▸ REQUIRED ACTIONS:
1. Do these statements agree with the evolutionary merge case study? For each, answer yes or no and quote the deciding words of the case study.
(a) The optimizer relies on CMA-ES to find merge weights.
(b) The example configuration caps the search at 50 evaluations.
(c) The seed in the example configuration is there for reproducibility.
2. Answer these questions from the evolutionary merge case study:
(a) What ticket number does it cite?
(b) What value does the example give for sigma, and what does that value set?
(c) Which merge strategy does the example configuration use?
3. Which fields does the example EvolutionaryMergeConfig in the evolutionary merge case study set to explicit values? List all of them.

▸ PASSAGE GIVEN:
※ ※ ※

Case Study: Evolutionary Merge Optimization
Ticket: GH-444 | Contract: merge.md §evolutionary
Overview
Evolutionary merge uses CMA-ES (Covariance Matrix Adaptation Evolution Strategy) to automatically find optimal merge weights when combining multiple model checkpoints. Instead of manually tuning weights, the optimizer explores the weight space and finds the combination that minimizes a user-defined objective (e.g., perplexity on calibration data).
API
use aprender::format::converter::evolutionary_merge::{
evolutionary_merge, EvolutionaryMergeConfig,
};
use aprender::format::MergeStrategy;
let config = EvolutionaryMergeConfig {
num_models: 3,
max_evaluations: 100,
strategy: MergeStrategy::Weighted,
sigma: 0.3, // CMA-ES step size
seed: 42, // Reproducibility
..Default::default()

※ ※ ※

▸ Interface element records:
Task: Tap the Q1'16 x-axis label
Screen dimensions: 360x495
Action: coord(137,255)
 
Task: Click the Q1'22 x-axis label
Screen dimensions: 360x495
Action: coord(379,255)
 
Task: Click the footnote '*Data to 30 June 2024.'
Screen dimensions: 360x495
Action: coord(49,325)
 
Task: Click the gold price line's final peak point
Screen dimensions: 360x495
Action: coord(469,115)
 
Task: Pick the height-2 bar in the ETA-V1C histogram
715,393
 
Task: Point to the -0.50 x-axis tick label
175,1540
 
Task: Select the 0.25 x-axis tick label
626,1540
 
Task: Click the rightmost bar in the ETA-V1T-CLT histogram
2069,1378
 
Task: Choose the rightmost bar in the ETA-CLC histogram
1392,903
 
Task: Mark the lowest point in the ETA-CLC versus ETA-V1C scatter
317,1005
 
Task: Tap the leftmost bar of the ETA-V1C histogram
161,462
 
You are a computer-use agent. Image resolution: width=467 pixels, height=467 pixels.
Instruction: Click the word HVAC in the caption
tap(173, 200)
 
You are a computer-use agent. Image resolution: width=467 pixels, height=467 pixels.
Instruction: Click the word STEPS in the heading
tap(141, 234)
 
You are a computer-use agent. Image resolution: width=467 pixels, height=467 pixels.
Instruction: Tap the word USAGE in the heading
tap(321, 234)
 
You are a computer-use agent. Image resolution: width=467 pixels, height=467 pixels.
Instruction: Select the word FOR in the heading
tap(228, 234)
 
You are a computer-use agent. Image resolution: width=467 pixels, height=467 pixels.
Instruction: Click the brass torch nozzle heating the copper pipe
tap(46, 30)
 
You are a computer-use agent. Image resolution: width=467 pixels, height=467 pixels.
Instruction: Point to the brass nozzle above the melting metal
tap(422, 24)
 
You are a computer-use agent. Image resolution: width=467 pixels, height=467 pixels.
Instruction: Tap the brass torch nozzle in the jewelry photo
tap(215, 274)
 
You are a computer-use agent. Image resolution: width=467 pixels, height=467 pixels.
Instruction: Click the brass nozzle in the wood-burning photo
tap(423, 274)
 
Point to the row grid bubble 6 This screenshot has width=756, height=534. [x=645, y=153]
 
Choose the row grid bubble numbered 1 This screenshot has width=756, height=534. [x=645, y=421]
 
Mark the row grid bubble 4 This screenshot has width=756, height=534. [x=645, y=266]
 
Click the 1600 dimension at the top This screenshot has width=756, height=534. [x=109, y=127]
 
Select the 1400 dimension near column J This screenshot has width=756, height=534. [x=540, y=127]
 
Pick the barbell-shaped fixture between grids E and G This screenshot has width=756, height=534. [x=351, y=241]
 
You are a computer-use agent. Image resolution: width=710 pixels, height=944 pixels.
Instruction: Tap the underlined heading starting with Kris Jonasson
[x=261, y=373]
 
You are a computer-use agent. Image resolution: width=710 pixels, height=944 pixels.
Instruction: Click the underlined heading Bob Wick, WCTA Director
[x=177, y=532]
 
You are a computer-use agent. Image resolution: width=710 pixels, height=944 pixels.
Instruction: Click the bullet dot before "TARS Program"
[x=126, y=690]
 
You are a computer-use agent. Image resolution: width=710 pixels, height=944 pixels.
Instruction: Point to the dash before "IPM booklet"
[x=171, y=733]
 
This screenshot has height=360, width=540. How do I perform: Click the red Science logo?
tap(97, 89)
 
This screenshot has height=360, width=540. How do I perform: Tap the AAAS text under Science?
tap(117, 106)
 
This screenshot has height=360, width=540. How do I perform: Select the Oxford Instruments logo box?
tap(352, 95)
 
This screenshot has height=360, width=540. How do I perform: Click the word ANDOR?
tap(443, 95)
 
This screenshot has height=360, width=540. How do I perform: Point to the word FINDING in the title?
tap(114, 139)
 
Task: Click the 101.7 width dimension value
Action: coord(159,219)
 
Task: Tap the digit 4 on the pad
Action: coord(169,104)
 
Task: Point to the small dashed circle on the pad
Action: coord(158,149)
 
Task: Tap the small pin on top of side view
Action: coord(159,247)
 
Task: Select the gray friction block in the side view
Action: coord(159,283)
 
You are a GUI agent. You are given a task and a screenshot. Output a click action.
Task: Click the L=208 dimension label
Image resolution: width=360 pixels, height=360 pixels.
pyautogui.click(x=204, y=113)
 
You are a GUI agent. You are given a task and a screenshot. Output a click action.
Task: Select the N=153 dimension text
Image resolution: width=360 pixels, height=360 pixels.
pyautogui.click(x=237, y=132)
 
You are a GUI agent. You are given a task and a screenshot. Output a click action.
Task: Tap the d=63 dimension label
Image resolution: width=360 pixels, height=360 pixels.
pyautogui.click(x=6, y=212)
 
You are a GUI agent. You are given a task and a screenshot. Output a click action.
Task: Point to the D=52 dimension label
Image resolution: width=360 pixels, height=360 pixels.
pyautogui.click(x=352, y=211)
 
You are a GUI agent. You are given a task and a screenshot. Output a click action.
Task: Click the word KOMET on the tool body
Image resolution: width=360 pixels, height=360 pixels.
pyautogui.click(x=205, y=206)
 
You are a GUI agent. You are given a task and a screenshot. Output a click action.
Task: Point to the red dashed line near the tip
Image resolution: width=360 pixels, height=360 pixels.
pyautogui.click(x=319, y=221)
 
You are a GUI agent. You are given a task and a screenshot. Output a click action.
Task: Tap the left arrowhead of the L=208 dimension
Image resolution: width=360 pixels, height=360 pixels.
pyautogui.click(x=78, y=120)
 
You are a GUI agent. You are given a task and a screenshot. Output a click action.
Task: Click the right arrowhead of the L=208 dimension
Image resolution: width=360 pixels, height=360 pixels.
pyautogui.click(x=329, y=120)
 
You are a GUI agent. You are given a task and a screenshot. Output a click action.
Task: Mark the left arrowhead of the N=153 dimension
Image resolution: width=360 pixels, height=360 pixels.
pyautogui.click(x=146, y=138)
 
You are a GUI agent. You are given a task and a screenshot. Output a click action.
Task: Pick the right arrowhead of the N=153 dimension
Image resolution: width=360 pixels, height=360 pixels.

※ ※ ※

▸ TASK ANSWERS:
1.
(a) Yes: "Evolutionary merge uses CMA-ES (Covariance Matrix Adaptation Evolution Strategy) to automatically find optimal merge weights"
(b) No: "max_evaluations: 100,"
(c) Yes: "seed: 42, // Reproducibility"

2.
(a) GH-444
(b) 0.3, the CMA-ES step size
(c) MergeStrategy::Weighted

3. num_models, max_evaluations, strategy, sigma, seed